The University of Michigan Center for Value-Based Insurance Design (V-BID), in collaboration with a group of healthcare stakeholders, has announced the details of V-BID X, a template for reducing cost sharing for certain high-value services and raising cost sharing for certain low-value services while not increasing premiums or deductibles.

The cost-neutral template will serve as a new plan option for the individual health insurance market. VBID principles, which align patient cost sharing with the value of a select service, has gained traction in recent years, with CMS expanding the VBID demonstration in Medicare Advantage to all 50 states. However, several challenges, including a lack of standardization, have created barriers to more widespread implementation of VBID. V-BID X hopes to address and mitigate these challenges.

“While we’ve had some implementation in the private sector, in the Medicare program, and the Tricare program, implementation of VBID has slowed for a number of reasons,” said The American Journal of Managed Care®’s (AJMC®s) co-editor-in-chief A. Mark Fendrick, MD, professor of medicine in the School of Medicine, professor of health management and policy in the School of Public Health, and director of the VBID Center at the University of Michigan, during a webinar introducing the template.

“I think 2 that are most notable are lack of a standard VBID plan, and there’s been a lot of concern regarding the cost impact or the return on investment that comes with the increased utilization of high-value services, particularly those whose cost sharing is lowered in a VBID high-value service type model,” he added.

Collaborating with Covered California, Blue Cross Blue Shield Association, America’s Health Insurance Plans, Massachusetts Health Connector, and CMS, the V-BID Center came up with guiding principles plans to identify high- and low-value services, including:
  • Favoring services with a stronger evidence base and external validation
  • Favoring services with a high likelihood of being high or low value independent of clinical context
  • Focusing on areas with the most need for improvement
  • Considering equity, adverse selection, impact on special populations, and the risk pool
Following the guiding principles, stakeholders created the first iteration of VBID X, which included 9 high-value services with no cost sharing:
  • Glucometers
  • Glucose test strips
  • Low-density lipoprotein testing
  • Glycated hemoglobin testing
  • Cardiac rehabilitation
  • International normalized ratio testing
  • Pulmonary rehabilitation
  • Peak flow meters
  • Blood pressure monitors
The template also contains high-value generic drugs with no cost sharing, with the first iteration including  antiretrovirals for HIV, anti-depressants, antipsychotics, statins, beta blockers, and naloxone, as well as high-value branded drugs with reduced cost sharing, including pre-exposure prophylaxis for HIV, hepatitis C direct-acting agents, and anti-TNF agents.

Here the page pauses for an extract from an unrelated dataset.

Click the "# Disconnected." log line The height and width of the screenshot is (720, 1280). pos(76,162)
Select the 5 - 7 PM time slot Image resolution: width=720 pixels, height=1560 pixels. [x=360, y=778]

Specific low-value services include spinal fusions, vertebroplasty and kyphoplasty, vitamin D testing, and proton beam for prostate cancer.

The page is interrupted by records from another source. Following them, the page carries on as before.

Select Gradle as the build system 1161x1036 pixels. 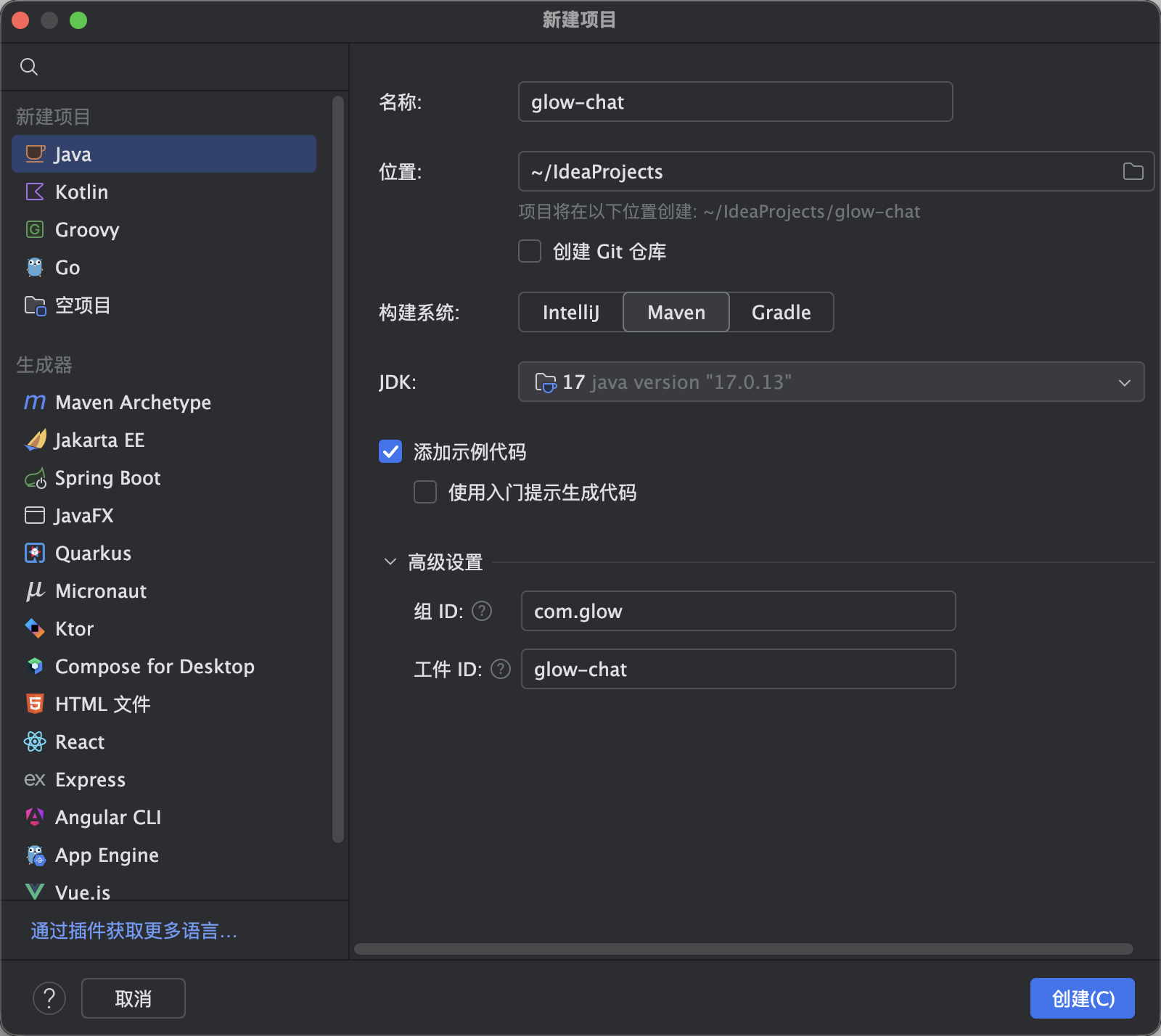click(781, 312)
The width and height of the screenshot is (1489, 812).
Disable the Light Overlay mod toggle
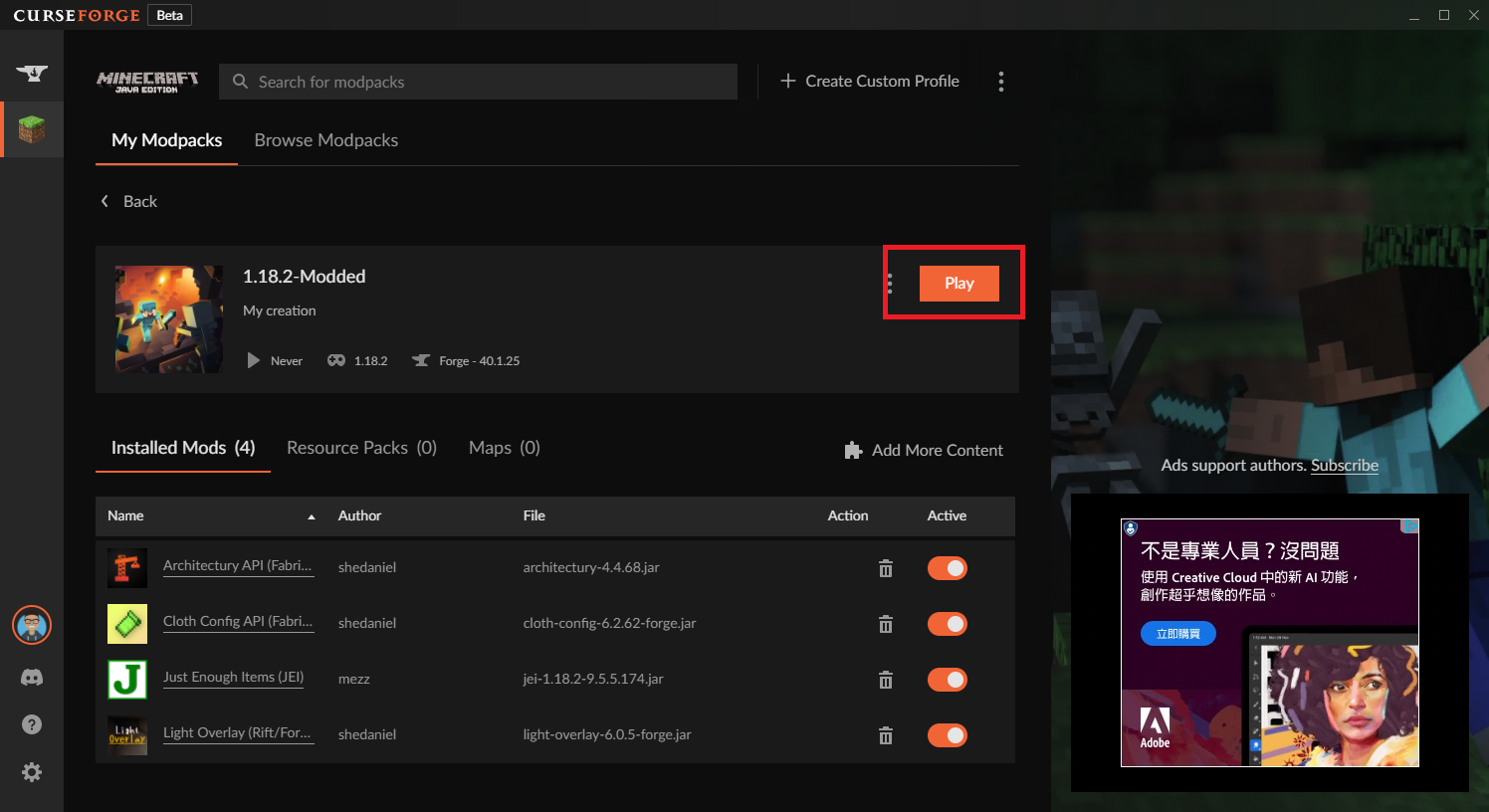click(947, 735)
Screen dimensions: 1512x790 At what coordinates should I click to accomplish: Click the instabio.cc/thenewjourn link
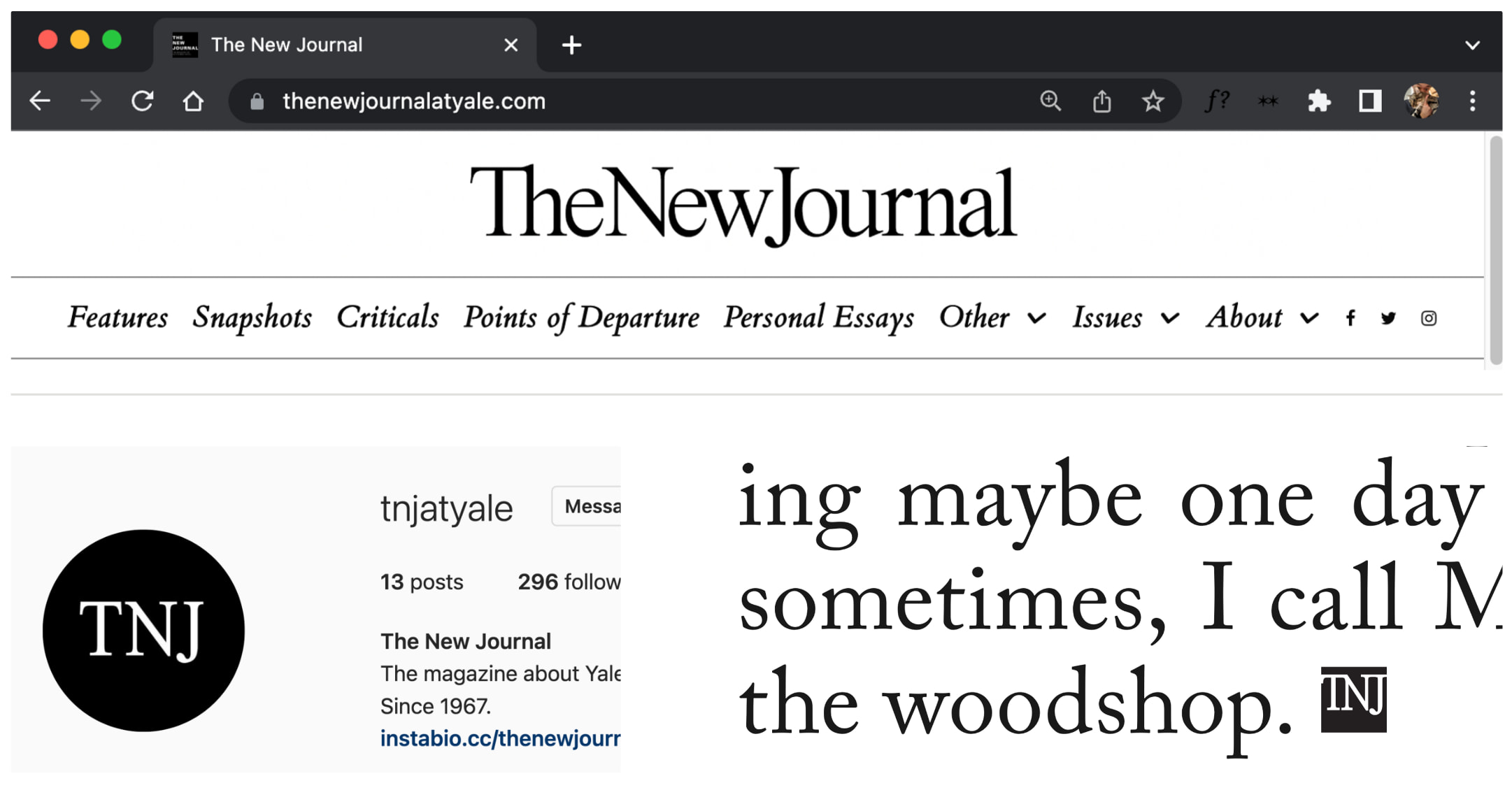click(x=500, y=738)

Commonly overused service categories identified by working groups include:
  • Outpatient specialist services
  • Outpatient labs
  • High-cost imaging
  • X-rays and other diagnostic imaging
  • Outpatient surgical services
  • Non-preferred branded drugs
During the webinar, AJMC® co-editor-in-chief Michael E. Chernew, PhD, Leonard D. Schaeffer Professor of Health Care Policy and director of Healthcare Markets and Regulation Lab at Harvard Medical School, emphasized that the identified services represent just 1 version of what a plan could look like, with payers having significant flexibility in how they can design their version of V-BID X to fit their populations by selecting high- and low-value services and then determining the reduction or increase in cost sharing for those services and determining the actuarial value of the plan.

“Whether or not the numbers balance in your population will depend on the characteristics and the utilization patterns of your population,” he explained.